TEXT BLOCK:

* BEGIN *

Bottomup Parsers (original) (raw)

Bottom-up Parsers

Last Updated : 6 Mar, 2026

Bottom-up parsing is a syntax analysis method in which the parser starts from the input symbols (tokens) and attempts to reduce them to the start symbol (S). It builds the parse tree from the leaves (input symbols) to the root by applying production rules in reverse.

Construct parse trees efficiently
Detect syntax errors early
Handle complex context-free grammars
Suitable for programming language compilers

Steps in Bottom-Up Parsing

**Start with tokens

The parser begins with the terminal symbols (the input tokens), which are the leaves of the parse tree.

**Shift and reduce

The parser repeatedly applies two actions:

**Shift : The next token is pushed onto a stack.
**Reduce : A sequence of symbols on the stack is replaced by a non-terminal according to the production rules of the grammar.

**Repeat until root

The process of shifting and reducing continues until the entire input is reduced to the start symbol, indicating the sentence has been successfully parsed.

**Example

Using following production rule construct a parse tree which takes the **input "id * id".

E → T
T → T * F
T → id
F → T
F → id

**Solution:

bootom-up-1

Example of Bottom Up Parsing

Shift and Reduce Operation

In bottom-up parsing, the parser reduces the input string to the start symbol using two operations.

Shift Operation

The next input symbol is pushed onto the stack. This is usually the first action taken by the parser.

How it works:

The parser reads the input string one symbol (token) at a time.
It maintains a stack that stores processed symbols.
The stack is initially empty.
The next input symbol is pushed onto the stack.

Example

**Parsing the expression "a + b"

Initial Input: a + b
Stack: empty

Step 1:
Read "a" → Shift
Stack: [a]
Remaining Input: + b

Step 2:
Read "+" → Shift
Stack: [a, +]
Remaining Input: b

Step 3:
Read "b" → Shift
Stack: [a, +, b]
Remaining Input: empty

At this stage, the entire input is on the stack, and the parser checks whether a reduction is possible.

Reduce Operation

Reduction is when a specific part of the input (called a substring or handle) is replaced by a non-terminal symbol according to the production rules of the grammar. A handle is a substring in the stack that matches a grammar rule's RHS and must be reduced next to progress toward the start symbol.

**Production Rule: How a non-terminal symbol can be replaced by other symbols (either terminals or non-terminals). For example, you might have seen a production like this:

Expression → Term + Term

This rule says that an Expression can be made by combining two Terms with a '+' in between.

**Matching the Substring: During parsing, we look at the input string and try to match parts of it to the right-hand side of a production rule. For instance, if the input is "3 + 5", we might find that this substring matches the Term + Term part of the production.

**Replacement Step (Reduction): Once a match is found, we "reduce" that matched part. This means we replace it with the non-terminal on the left side of the production rule. So, from the example above:

We recognize the substring "3 + 5" as matching Term + Term.
We then replace this substring with the non-terminal Expression.

**Continue Reducing: The parser keeps reducing parts of the input string in this way, until all parts are reduced to the start symbol (like S in many grammars). This indicates that the entire input has been successfully parsed according to the grammar.

* END *

REQUIRED WORK:
1 > Reproduce everything from "In bottom-up parsing, the" down to "stores processed symbols." in the bottom-up parsing text.
2 > Decide whether each statement agrees with the bottom-up parsing text, answering yes or no and quoting the words of the text that settle it. (a) In the shift operation, the stack starts out empty. (b) Bottom-up parsing builds the parse tree from the root down to the leaves. (c) In the "a + b" example, the remaining input after Step 2 is "+ b".

DATA LINES:
* BEGIN *

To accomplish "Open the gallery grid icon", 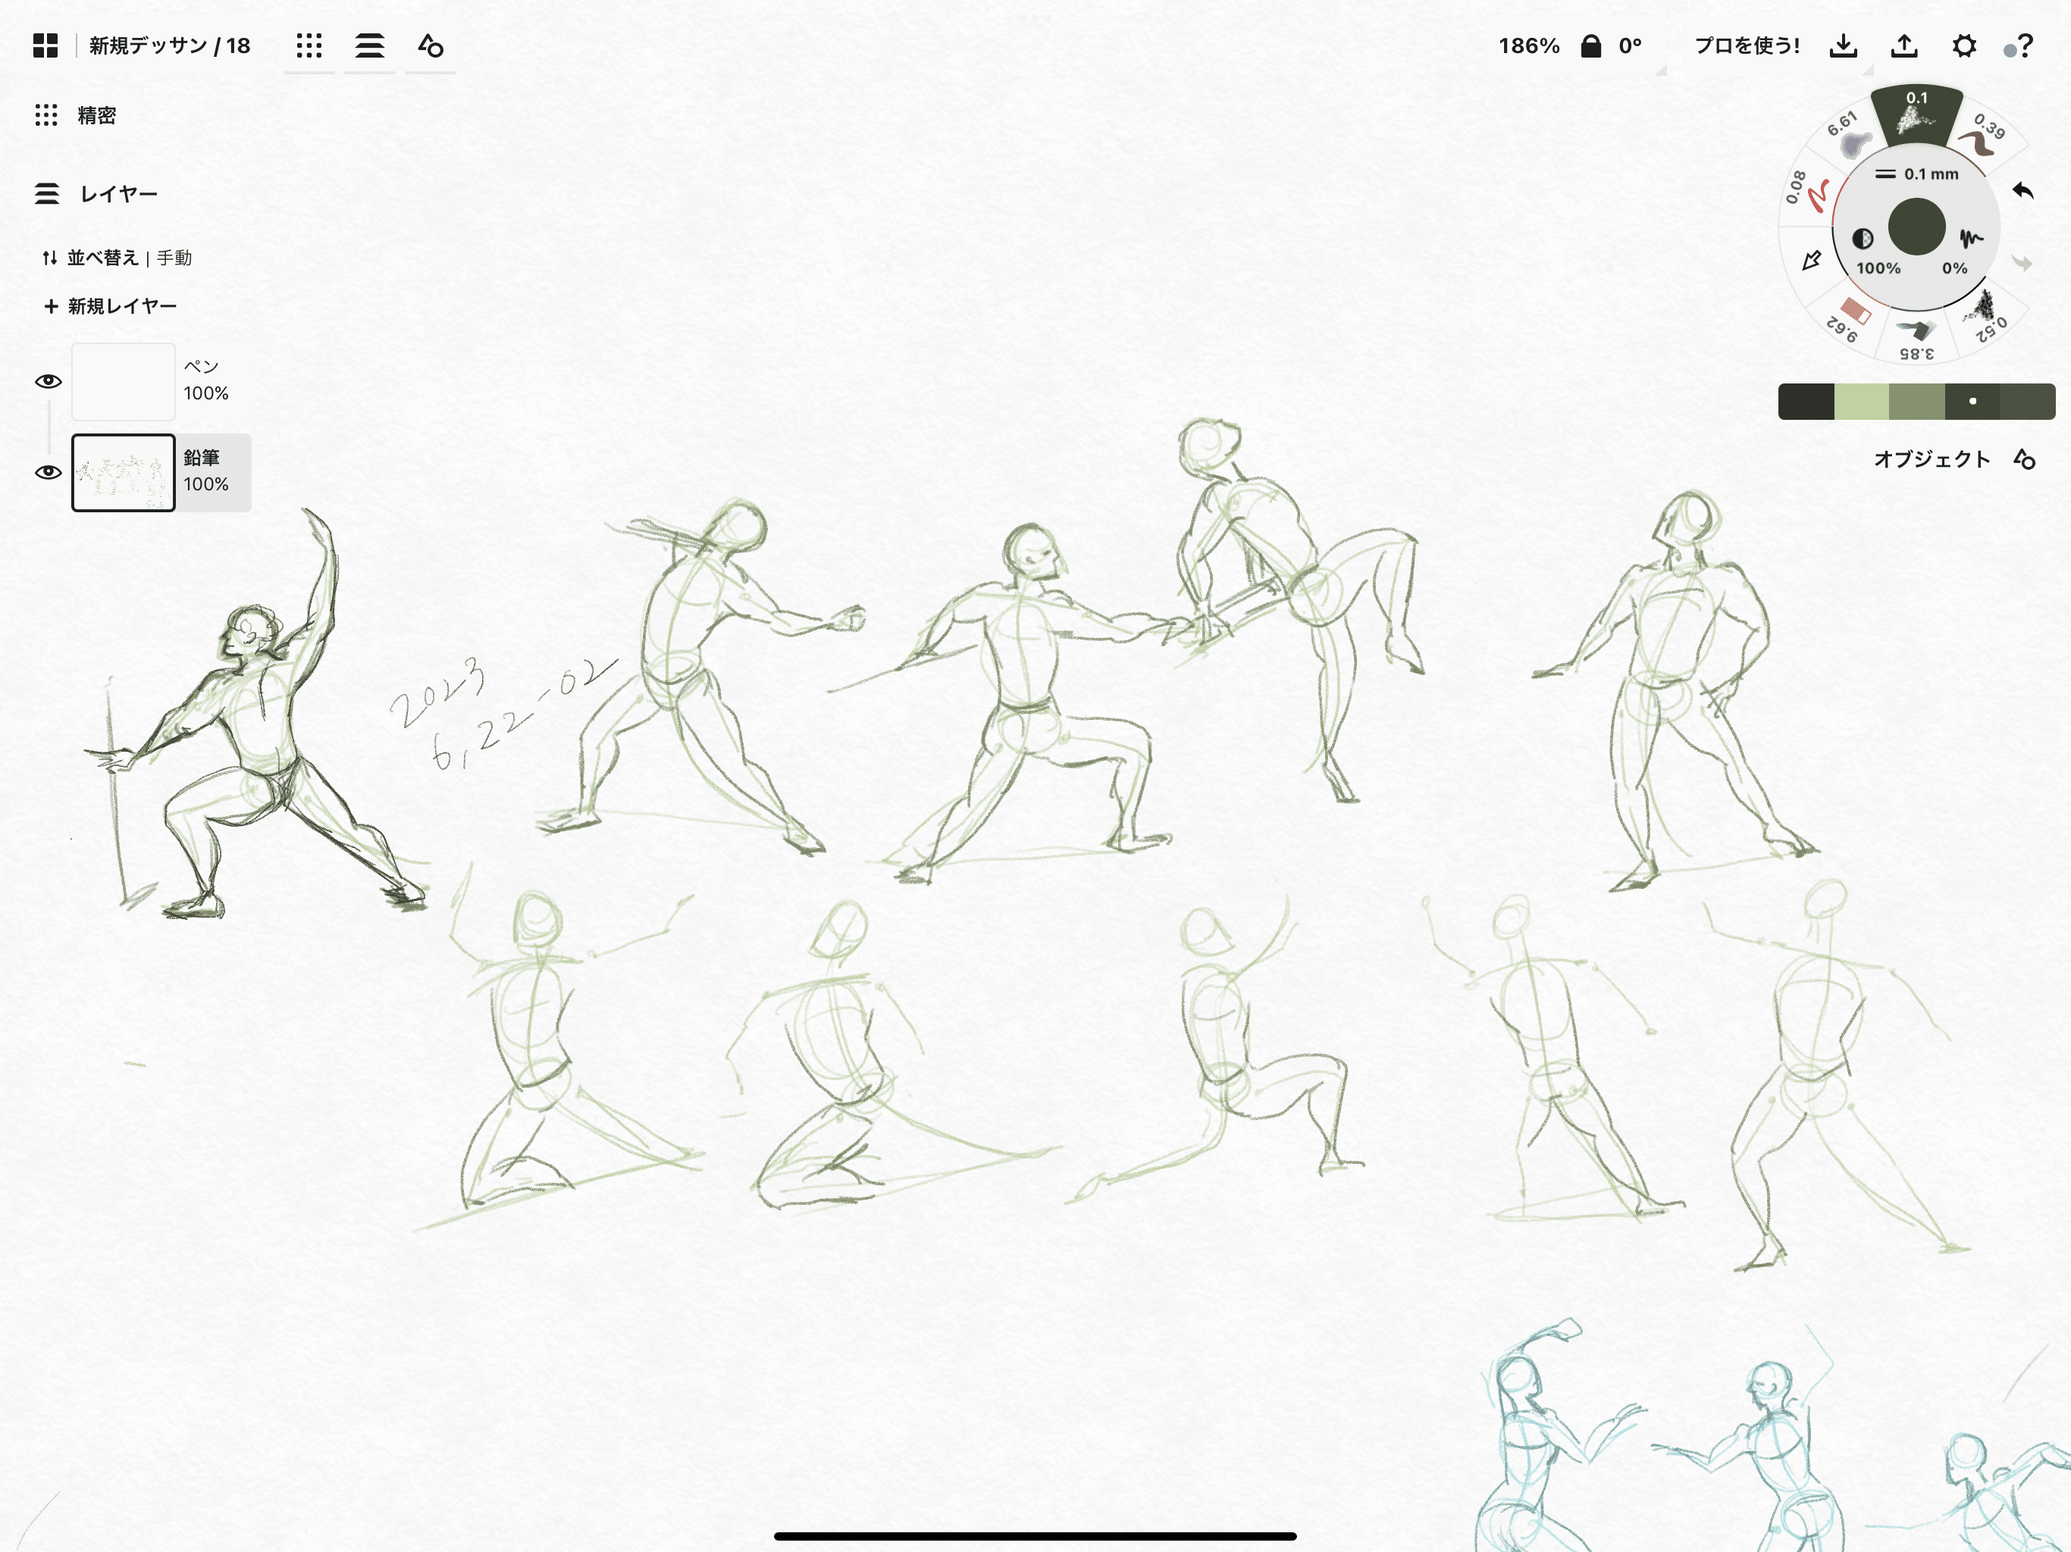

* END *

ANSWERS IN ORDER:
1 >
In bottom-up parsing, the parser reduces the input string to the start symbol using two operations.

Shift Operation

The next input symbol is pushed onto the stack. This is usually the first action taken by the parser.

How it works:

The parser reads the input string one symbol (token) at a time.
It maintains a stack that stores processed symbols.

2 >
(a) Yes: "The stack is initially empty."
(b) No: "It builds the parse tree from the leaves (input symbols) to the root by applying production rules in reverse."
(c) No: "Remaining Input: b"